▶ Requirement
What is needed is an exact transcription of the line with "Open the gift box promotions icon in sidebar" and all the lines that follow it in the entries below; add nothing else.

▶ Supplied data
□ □ □ □ □ □ □

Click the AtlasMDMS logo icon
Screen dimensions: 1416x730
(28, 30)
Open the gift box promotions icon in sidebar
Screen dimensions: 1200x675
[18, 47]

□ □ □ □ □ □ □

▶ Solution
Open the gift box promotions icon in sidebar
Screen dimensions: 1200x675
[18, 47]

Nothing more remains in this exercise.